Advantage Data: Publishing pops as junk major-sector rally continues; coal takes its lumps

By Paul Deckelman

New York, July 30 - The high-yield market scored its eighth successive weekly gain last week, according to sector-tabulated bond-performance statistics supplied to Prospect News on Monday by Advantage Data Inc.

That data once again showed a majority of the sectors notching gains. Junk thus solidified the gains it has racked up since breaking out of a choppy performance pattern of alternating weeks of gains and losses from mid-May through mid-June.

Besides the streak, the latest weekly rise also means that gains have now been seen in nine weeks out of the last 10. On a longer-term basis, there have been just four losses in the 30 completed weeks since the start of the year, versus 26 advances.

Of the 73 broad-industry sectors into which Boston-based Advantage Data currently divides its entire high-yield universe, 53 finished in the black last week, 16 ended in the red and four additional sectors did not generate sufficient activity to produce any kind of a number.

That represented something of a deterioration from the overwhelmingly positive trend seen the previous week, ended July 20 - the latest in a string of such very strong gains - when 61 sectors finished higher, just five closed lower and two other sectors had flat 0.00% readings, showing neither a gain nor a loss on the week. In the interim, Advantage Data restored several of the less-active sectors, raising the total number on its roster to 73 from 68 previously.

TASK INSTRUCTIONS =
In the high-yield market report, how many of Advantage Data's 73 sectors finished in the black last week? The material after this point comes from a separate source and is unrelated to the report.

RECORDS =
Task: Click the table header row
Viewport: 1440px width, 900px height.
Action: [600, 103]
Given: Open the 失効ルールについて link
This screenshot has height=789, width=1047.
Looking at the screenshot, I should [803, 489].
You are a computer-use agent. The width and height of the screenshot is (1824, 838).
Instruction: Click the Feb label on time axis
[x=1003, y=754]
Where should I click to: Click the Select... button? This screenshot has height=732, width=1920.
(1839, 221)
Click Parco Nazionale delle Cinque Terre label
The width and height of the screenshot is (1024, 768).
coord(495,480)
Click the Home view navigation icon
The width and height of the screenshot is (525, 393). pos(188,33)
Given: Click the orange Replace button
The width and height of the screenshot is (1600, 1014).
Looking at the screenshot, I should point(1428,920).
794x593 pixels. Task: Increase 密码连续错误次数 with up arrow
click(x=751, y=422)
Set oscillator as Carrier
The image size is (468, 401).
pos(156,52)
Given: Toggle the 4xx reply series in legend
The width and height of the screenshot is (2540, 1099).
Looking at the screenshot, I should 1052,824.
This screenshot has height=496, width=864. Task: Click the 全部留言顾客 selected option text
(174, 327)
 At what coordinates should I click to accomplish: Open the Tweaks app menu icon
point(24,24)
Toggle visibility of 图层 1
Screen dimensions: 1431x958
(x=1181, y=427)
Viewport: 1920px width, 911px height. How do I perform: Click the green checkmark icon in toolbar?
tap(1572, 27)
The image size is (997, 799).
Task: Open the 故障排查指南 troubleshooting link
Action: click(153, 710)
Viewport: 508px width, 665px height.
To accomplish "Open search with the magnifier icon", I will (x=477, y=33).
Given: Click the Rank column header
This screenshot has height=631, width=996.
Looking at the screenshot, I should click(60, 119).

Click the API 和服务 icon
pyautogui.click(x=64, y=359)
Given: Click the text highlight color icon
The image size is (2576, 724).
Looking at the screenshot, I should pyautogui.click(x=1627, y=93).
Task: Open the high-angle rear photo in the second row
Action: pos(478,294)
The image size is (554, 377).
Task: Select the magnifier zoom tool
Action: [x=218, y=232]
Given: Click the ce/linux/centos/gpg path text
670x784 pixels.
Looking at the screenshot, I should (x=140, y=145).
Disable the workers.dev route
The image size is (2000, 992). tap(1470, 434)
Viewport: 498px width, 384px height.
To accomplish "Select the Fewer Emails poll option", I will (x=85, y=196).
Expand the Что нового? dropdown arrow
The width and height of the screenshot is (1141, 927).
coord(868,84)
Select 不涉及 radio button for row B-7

EXERCISE OUTPUT =
53 sectors.